Esta associação – que segue a espiritualidade de Santo Inácio de Loyola, fundador da Companhia de Jesus – oferece orientação espiritual a cerca de 30 grupos católicos todos os anos, que procuram fortalecer a comunhão entre os seus membros e tomar decisões partilhadas.

Annick explicou o processo nesta entrevista com Gilles Donada do La Croix.

 

O que é uma conversação espiritual?

É uma conversa humilde, profunda e carinhosa que tem a particularidade de estar aberta à presença do Espírito Santo. É inspirada nos Exercícios Espirituais de Santo Inácio de Loyola. A conversação pode ser praticada em pares ou grupos em contexto cristão, amigável, familiar ou profissional. Esta conversação é baseada na convicção, de pelo menos um dos participantes, de que o Espírito Santo é oferecido a todas as pessoas; e que a escuta é tanto interior (pedimos ao Espírito que nos inspire) como voltada para a palavra do outro. Isso implica uma certa maneira de ouvir e falar.

 

Qual é o lugar da escuta?

Como nos lembra São Tiago, é antes de tudo isto: “Bem o sabeis, meus amados irmãos: cada um seja pronto para ouvir, lento para falar” (Tiago 1, 19). A verdadeira escuta é um caminho exigente. Requer toda a nossa atenção – estar atento ao que se diz e como se diz – sem se distrair com o que se gostaria de responder, deixando de lado os seus preconceitos e julgamentos; e estar convencido de que aquilo que a outra pessoa me está a dar, naquele momento, é precioso. Trata-se de “salvar a proposição” do próximo, como dizia Santo Inácio de Loyola, sem colocar a pessoa num pedestal.

 

E a palavra?

É uma palavra pessoal (expressa por um “eu”, não por um “nós”), marcada pela liberdade, verdade e coragem. É ponderada e reflectida. É uma palavra que diz respeito a partilhar experiências.

 

Qual é o propósito de uma conversação espiritual em grupo?

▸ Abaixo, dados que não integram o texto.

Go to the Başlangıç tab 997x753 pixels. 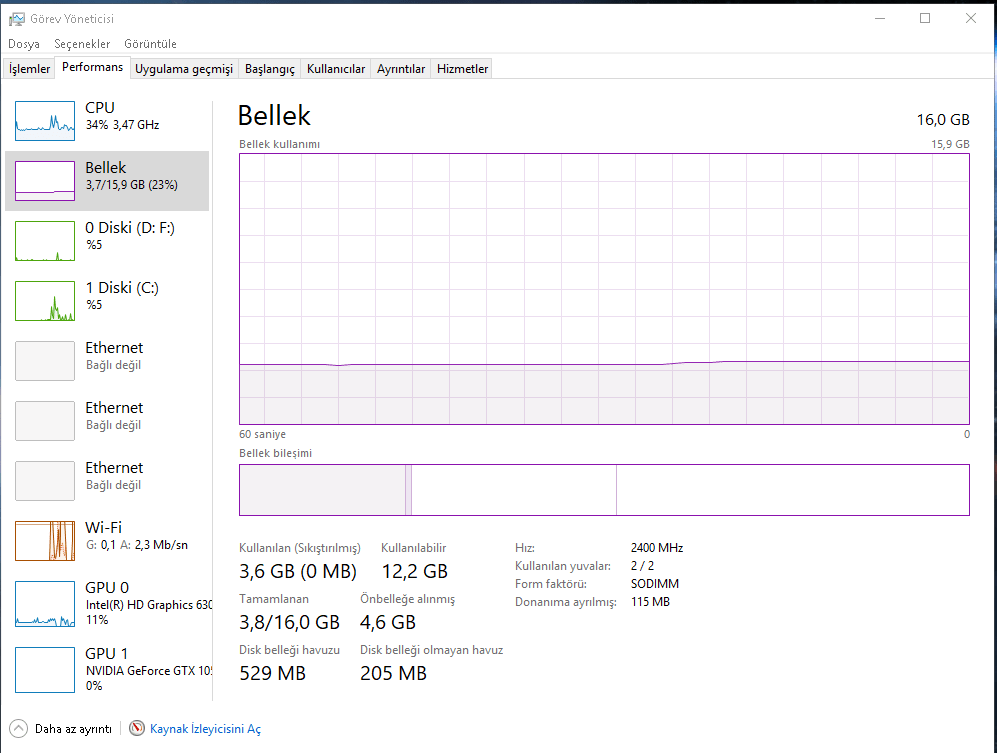pyautogui.click(x=270, y=69)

Para chegar a uma decisão partilhada por todos os participantes, consideramos o grupo como um sujeito de direito próprio, com uma história que é relida para descobrir a presença e a acção de Deus. A escuta é dupla: a Deus e a vida juntos.

 

Tem exemplos de discernimento comunitário que possa dar?

Sim, são muito variados: o acompanhamento de um colega de quarto estudante, ou o da assembleia mundial da Comunidade de Vida Cristã em Buenos Aires em 2018, o que levou a novas orientações; a fusão de duas congregações religiosas e a criação de uma associação de leigos, idealizada por uma dezena de mulheres com origens e perfis muito diferentes. Outro caso marcante: um retiro, que reuniu uma dúzia de pessoas, sobreviventes do genocídio em Ruanda, que optaram por se colocar ao serviço do seu povo traumatizado.

 

Que benefícios já viu?

Há um “sair de si” entre os participantes: estão prontos para abandonar a sua posição se surgir uma ideia melhor. O “eu” e o “tu” movem-se em direcção a um “nós” – uma dimensão muitas vezes esquecida na nossa sociedade individualista. Diante de questões de governação e poder, lembro-me desta comunidade a tirar tempo para resolver as suas tensões. A redescoberta dos seus valores mais profundos fizeram crescer a comunhão entre os participantes e possibilitaram uma decisão unânime.

 

Entrevista de Gilles Donada, publicada no La croix International a 2 de Julho de 2022.